College is a stressful period with or without a mental illness, but with a bipolar diagnosis, the triggers for mania are all around. Here are eight tips for manage campus life:
#1 Learn stress management techniques
Campus life means crushing class workloads and high-pressure deadlines, poor sleep patterns, socializing, plus the lack of a parent’s stabilizing influence if you’re not living at home. This is fertile ground for the onset of bipolar. Seek out tips specific to your challenges, such as breaking assignments into smaller components and putting your attention fully on one task at a time.
#2 Practice self-care
Getting proper sleep (which means, quantity plus a regular schedule) is essential for preventing a manic episode. A good diet is key and can combat moodiness, boost energy and helps maintain your weight. By practicing meditation, you can learn how to relax so that when you do get anxious, you’ll have the tools to combat such stressors. Finally, avoid the use of brain-altering substances such as alcohol, marijuana and cocaine.
#3 Accept the new normal
The best thing for change is profound acceptance of the new reality. This new reality could be different and specific for each student, and may even take a few wake-up calls to understand, acknowledge and accept what he can or cannot do.
#4 Stay flexible
Students with bipolar have to recognize it may take them longer, explains Russ Federman, PhD. They may have to take a medical leave from time to time, or drop a course to lessen their stress. It’s all part of the adaptation and it’s necessary to recognize.
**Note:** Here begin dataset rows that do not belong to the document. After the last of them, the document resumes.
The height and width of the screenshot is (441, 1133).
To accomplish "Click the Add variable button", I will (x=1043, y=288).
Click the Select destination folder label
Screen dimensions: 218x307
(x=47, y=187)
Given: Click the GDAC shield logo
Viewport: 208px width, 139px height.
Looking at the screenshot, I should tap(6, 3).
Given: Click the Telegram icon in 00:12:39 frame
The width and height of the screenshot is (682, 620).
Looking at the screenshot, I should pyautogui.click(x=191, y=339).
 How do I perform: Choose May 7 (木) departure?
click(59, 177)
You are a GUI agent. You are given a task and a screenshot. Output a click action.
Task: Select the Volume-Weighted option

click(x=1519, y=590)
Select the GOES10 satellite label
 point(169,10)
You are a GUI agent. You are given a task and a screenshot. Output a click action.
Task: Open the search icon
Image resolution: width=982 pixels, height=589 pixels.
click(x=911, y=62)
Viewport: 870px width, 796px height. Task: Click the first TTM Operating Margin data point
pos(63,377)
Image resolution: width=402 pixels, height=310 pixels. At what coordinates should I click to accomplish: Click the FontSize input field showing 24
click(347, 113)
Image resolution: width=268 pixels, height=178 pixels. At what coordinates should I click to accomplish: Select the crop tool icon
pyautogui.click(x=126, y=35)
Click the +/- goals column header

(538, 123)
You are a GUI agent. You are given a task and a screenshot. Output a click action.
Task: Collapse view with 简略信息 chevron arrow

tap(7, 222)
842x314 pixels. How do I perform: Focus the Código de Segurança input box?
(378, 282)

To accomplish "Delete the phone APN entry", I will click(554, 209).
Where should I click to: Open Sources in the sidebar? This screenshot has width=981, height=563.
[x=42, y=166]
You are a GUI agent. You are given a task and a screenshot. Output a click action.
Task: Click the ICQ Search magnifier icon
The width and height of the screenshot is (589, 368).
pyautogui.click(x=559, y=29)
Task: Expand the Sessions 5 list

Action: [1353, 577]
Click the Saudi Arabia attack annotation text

#5 Garner support from peers
Getting together with other students in the same situation provides a counterweight to feelings of being isolated, different and misunderstood. After all, it’s not easy to explain why you’re heading to bed when everyone else is heading to the campus pub. For those who can’t find a peer group on campus, it’s worth researching online options.
#6 Enlist family support
The complement to peer support is parents. Family support works best when the parent-child relationship is good and the student is able to work around the natural adolescent drive for autonomy and independence. Perhaps it means going home on weekends, or having a parent coming to campus for frequent stays.
#7 Know your rights academically
Go to your college’s disability office and try to get a good advocate. Be strong in pushing for what you are entitled to under law (Americans With Disabilities Act, Section 504, or Canadian human rights legislation). DO ASK for accommodations and/or special treatment. These are in place to provide everyone with a fair chance at an education.
#8 Line up psychiatric support
If away at school, make arrangements with a local psychiatrist or therapist. Many students find it helpful to organize regular appointments with a current practitioner through Skype or some equivalent.